Monday, Oct. 23, 1978

Even a holy man likes to shoot the breeze, and the Dalai Lama, the exiled spiritual leader of Tibet, chatted amiably with an American businessman on board a Pan Am flight to Japan. His Holiness was en route to a world Buddhist conference in Tokyo from India, where he has lived since fleeing Tibet and the Communists in 1959. Seated in the "frequent traveler" section (though it is only the fourth time he has left India), he told his companion that he had received a Japanese visa on one condition: stick to religious activities. "What is there to worry about?" wondered the Dalai Lama, 43. "I'm only a simple Buddhist monk. A flower in need of water." He then filled out his landing card--leaving the "occupation" spot blank --and dug into his veal cordon bleu. "Only the most strict Buddhists do not eat meat," he told his astonished companion.

It was bound to happen. Dolly Parton, the cantilevered queen of country music, was stuffed as usual into skintight duds at the twelfth annual Country Music Association Awards at the Grand Ole Opry in Nashville. Just before the announcement came that Dolly had won the Entertainer of the

Year award, she "just busted the front" of a new dress made for the occasion. Oh, well, shrugged Dolly: "I guess it's like my Daddy said. You shouldn't try to put 50 pounds of mud in a five-pound sack."
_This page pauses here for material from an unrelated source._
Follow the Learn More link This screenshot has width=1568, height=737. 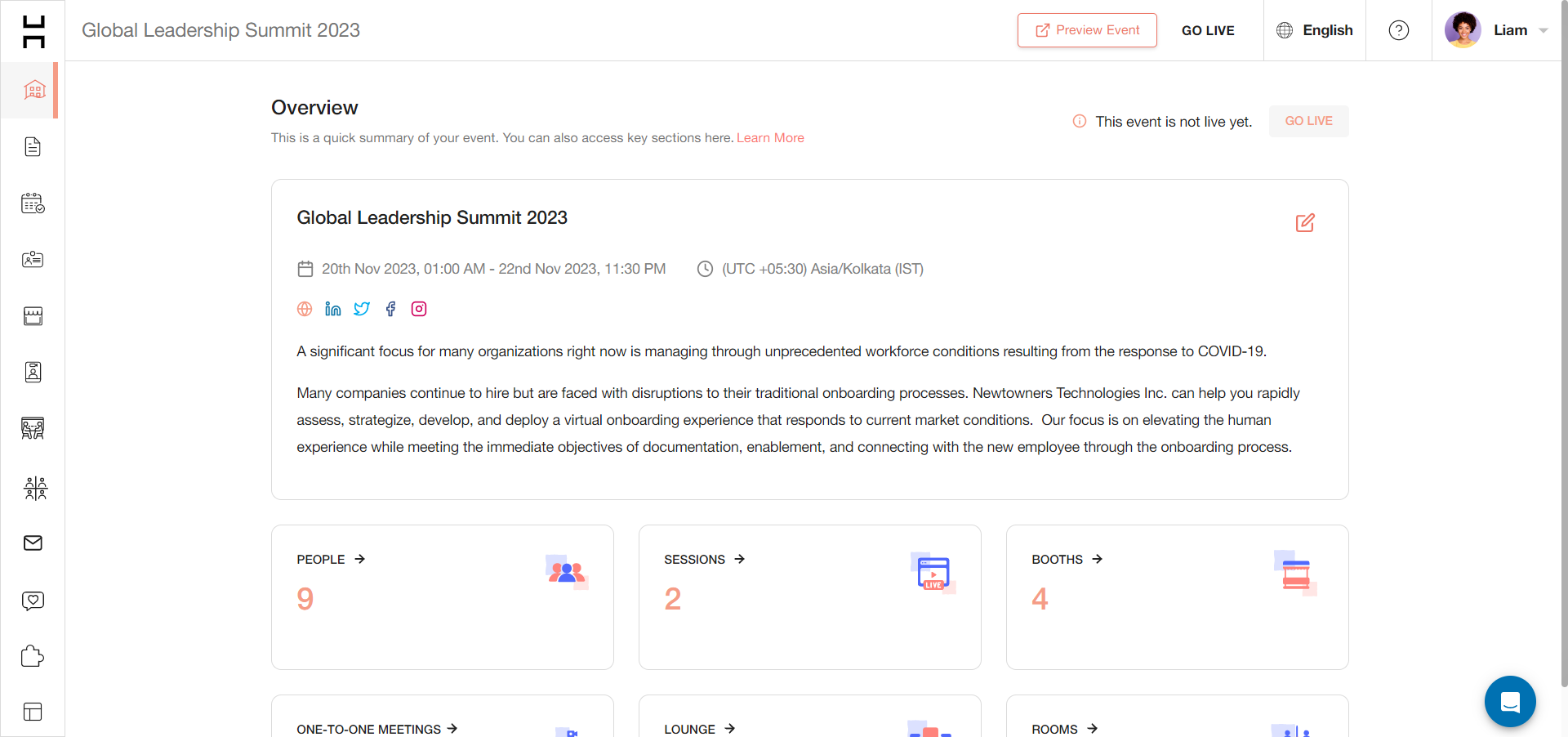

Some say there is a Ford in his future, but New York's Governor Hugh Carey is a fast man with a, er, dodge.

When rumors circulated last week that Carey, 59, plans to marry Anne Ford Uzielli, 35, the divorced younger daughter of Henry Ford II, the Governor told reporters: "No way." Nonetheless, Hugh often drops in for dinner at Anne's Park Avenue duplex and once sent her a garnet birthstone (January) inscribed, THE GUV, WITH LUV. But even luv isn't always enough. The Guv is up for reelection in November and, says he, "If I don't win, who'd want me? My prospects are vague, and my future is dubious."

The U.S. presidential selection process, said the close observer, weeds out people who have "normal emotions and normal reactions to situations." Therefore we end up with "single-dimension, single-purpose, carefully bred, genetically selected creatures." The forum was PBS's Dick Cavett Show, the observer was John Ehrlichman, and the creature who prompted his comment was his former boss Richard Nixon. During the Watergate hearings, asked Cavett, did Ehrlichman feel he was being held to the fire by "men more honorable than yourself?" "Well," Ehrlichman replied, "I never had that suspicion about the Senate in general." As for the Watergate committee, which included Herman Talmadge, Edward Gurney, and the late Joseph Montoya, Ehrlichman said, "A lot of them have stumbled or in one way or another have been enmeshed." Added Ehrlichman, with scarcely concealed satisfaction: "It's a little bit like the people who opened King Tut's tomb."

She may not look much like a straight shooter, but Barbara Bach is playing a tough-minded Yugoslav partisan about to help some British soldiers blow up a bridge. The film: Force 10 from Navarone, based on a novel by Alistair MacLean. Says Bach: "I enjoyed being the only woman among all those simpatici men." So simpatica was Bach that the screenwriter built up her role. In fact, Author MacLean, on a visit to the set, showed some surprise that his movie had a female lead.

On the Record

Zbigniew Brzezinski, Carter's assistant for National Security Affairs, after arriving late at a party: "I had to practice my belly dancing. One must be prepared in the age of the ERA. You never know when you might be called on to perform."

Bette Davis, actress (Death on the Nile): "I divide women into two categories. The female and the broad. Me? I'm a broad."

Hanna Gray, the newly installed president of the University of Chicago: "It's too late to be nervous. Now it's time for contemplative resignation."

Andre Watts, pianist, on playing the Liszt Sonata: "It's a moment of stoppage of existence, like blacking out, like I am going around the bend. It is a moment of transcendental passion. A no man's land."